Ref’s Back Porch, 1947

Ink on paper

Woodstock Artists Association and Museum,

Gift of Mr. and Mrs. Karl E. Fortess, 1985-14-01


Philip Guston and his wife Musa first came to Woodstock in 1940 in quest of a quiet place to complete various mural projects. After completing his commissions, Guston created Martial Memory (St. Louis Art Museum), a street scene of boys playing, which he considered his first mature work. In the spring of 1947, the Gustons returned to the area, and initially settled in Byrdclifffe before moving the following year to the Maverick art colony in West Hurley. Guston was drawn back to Woodstock partly by the prospect of reestablishing his close friendships with Fletcher Martin and Herman Cherry, whom he knew in California.


Gustons drawing Ref’s Porch dates from his time at Byrdcliffe, and captures the relative shape and physical character of the diverse array of objects that cluttered the porch of his artist friend Anton Refregier, located on the Glasco Turnpike just outside the village of Woodstock. At the time of the drawing Guston began to feel that the “forms I wanted to make couldn’t take the shapes of things and figures. In other words, a sort of split occurred.” In the following year the artist would fully embrace an abstract style.

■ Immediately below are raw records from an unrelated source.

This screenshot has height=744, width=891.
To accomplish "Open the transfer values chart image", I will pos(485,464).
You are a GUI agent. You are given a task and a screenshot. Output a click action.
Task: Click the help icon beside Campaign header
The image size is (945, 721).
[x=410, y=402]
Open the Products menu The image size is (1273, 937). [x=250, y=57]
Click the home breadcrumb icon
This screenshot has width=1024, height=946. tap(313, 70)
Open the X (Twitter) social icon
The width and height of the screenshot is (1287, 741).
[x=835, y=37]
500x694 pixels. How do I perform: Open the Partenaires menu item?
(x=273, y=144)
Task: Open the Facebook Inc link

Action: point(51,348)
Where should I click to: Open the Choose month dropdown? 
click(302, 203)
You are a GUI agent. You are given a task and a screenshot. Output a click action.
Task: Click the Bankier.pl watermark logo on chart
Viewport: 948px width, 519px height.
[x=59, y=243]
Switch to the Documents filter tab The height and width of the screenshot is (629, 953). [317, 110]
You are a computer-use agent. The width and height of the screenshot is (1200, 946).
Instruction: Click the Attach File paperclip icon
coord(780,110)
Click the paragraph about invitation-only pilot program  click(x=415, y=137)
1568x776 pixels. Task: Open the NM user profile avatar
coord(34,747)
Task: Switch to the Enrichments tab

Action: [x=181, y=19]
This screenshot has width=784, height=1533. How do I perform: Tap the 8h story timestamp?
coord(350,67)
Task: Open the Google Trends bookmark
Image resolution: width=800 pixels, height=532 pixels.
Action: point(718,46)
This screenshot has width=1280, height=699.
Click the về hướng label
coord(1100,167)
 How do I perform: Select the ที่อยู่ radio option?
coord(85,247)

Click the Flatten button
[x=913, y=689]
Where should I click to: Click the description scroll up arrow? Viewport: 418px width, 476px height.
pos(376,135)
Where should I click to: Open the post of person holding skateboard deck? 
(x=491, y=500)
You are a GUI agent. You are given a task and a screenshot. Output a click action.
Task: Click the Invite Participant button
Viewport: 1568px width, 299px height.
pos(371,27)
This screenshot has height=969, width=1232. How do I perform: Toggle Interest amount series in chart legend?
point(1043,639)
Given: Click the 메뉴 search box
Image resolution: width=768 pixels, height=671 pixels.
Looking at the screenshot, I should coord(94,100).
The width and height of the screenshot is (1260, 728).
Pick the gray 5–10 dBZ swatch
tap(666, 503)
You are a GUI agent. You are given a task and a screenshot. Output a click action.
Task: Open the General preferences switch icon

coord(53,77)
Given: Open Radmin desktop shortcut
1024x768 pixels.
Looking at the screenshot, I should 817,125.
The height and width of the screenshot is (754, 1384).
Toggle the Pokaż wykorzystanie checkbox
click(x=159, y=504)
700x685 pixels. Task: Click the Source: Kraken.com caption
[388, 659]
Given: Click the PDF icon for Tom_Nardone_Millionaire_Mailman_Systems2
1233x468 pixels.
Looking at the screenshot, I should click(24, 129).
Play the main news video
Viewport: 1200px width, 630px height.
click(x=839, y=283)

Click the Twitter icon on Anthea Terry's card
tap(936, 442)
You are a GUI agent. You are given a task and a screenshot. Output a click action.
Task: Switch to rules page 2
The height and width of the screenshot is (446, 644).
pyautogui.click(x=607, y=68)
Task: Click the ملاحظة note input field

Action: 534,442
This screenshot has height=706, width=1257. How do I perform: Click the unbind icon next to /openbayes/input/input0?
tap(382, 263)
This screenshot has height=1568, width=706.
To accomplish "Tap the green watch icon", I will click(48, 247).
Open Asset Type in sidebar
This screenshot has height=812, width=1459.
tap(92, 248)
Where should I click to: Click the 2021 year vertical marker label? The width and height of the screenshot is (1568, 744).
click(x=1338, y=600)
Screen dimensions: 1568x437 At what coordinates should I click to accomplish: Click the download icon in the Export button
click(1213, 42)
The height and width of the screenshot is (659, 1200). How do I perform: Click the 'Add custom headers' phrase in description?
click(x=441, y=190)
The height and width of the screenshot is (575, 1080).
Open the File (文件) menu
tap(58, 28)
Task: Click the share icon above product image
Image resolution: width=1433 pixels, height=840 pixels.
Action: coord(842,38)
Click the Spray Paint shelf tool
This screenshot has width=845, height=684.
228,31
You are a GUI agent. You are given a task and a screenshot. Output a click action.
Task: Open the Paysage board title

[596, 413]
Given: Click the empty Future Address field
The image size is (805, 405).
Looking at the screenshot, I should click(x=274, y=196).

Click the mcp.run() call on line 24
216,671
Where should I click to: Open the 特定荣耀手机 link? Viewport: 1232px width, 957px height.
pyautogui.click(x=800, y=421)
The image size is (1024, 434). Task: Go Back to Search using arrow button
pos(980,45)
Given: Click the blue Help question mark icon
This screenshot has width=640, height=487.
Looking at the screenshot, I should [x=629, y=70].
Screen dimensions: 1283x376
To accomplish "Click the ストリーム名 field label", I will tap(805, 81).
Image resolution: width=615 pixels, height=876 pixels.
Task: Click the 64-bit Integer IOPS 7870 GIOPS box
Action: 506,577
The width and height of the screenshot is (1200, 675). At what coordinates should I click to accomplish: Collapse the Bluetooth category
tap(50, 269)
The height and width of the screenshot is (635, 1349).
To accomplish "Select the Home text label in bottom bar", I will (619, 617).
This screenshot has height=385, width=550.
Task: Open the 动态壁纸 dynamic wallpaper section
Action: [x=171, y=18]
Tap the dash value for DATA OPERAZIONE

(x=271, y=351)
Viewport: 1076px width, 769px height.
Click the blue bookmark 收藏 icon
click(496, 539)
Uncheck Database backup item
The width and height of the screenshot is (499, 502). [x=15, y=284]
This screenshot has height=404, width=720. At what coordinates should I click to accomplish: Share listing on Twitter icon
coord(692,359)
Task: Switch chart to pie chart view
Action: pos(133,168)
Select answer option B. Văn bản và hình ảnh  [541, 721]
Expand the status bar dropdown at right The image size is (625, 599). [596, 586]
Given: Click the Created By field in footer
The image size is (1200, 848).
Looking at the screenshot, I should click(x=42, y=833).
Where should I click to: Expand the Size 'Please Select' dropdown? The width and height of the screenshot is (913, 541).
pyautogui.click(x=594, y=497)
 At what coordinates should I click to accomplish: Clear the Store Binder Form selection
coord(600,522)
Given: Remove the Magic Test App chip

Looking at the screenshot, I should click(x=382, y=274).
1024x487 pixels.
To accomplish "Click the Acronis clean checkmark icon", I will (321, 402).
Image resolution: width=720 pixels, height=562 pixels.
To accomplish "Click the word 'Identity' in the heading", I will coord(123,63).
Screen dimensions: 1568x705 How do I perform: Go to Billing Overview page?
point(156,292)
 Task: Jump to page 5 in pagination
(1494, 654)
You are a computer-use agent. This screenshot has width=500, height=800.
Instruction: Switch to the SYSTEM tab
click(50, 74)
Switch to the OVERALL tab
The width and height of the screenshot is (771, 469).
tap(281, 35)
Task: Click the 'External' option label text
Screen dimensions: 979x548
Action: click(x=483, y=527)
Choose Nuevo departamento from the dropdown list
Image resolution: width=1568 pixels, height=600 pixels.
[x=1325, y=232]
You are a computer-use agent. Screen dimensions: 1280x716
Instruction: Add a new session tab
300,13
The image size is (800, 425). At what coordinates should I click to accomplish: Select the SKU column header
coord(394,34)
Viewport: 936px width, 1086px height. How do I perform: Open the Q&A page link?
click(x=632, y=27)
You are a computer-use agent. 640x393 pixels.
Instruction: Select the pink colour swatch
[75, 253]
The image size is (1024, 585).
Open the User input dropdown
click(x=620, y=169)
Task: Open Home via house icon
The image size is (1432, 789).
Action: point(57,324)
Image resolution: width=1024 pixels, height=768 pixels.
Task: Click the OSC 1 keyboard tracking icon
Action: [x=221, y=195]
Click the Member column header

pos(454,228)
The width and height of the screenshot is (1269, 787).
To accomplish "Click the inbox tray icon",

Ref’s Porch relates to Guston’s 1946-47 painting The Porch (Krannert Art Museum), which was exhibited in the summer of 1947 in the center of the main wall of the gallery of the Woodstock Artists Association, and was accorded high praise in the local paper by artist and town official Marion Bullard.


Evidently, Guston was drawn to the association at this time due to the involvement there of his artist friends Cherry, Martin, Edward Millman, Karl Fortess and Wendell Jones. In the years ahead he limited himself to the company of a very few friends and associates in town, among them the artists Bradley Walker Tomlin, Raoul Hague, Walter Plate, Rollin Crampton, Yasuo Kuniyoshi, Arnold Blanch, Doris Lee, Rosemarie Beck, and Wendell Jones The artist Eva van Rijn became the Guston’s daughter Musa’s best friend. Also living nearby were his wife’s sister Jo and niece Kim. Guston moved full time to the Maverick in 1967, and died in 1980 of a heart attack while dining at the home of his physician friend Fred Elias and his wife Sylvia, who owned several of his paintings.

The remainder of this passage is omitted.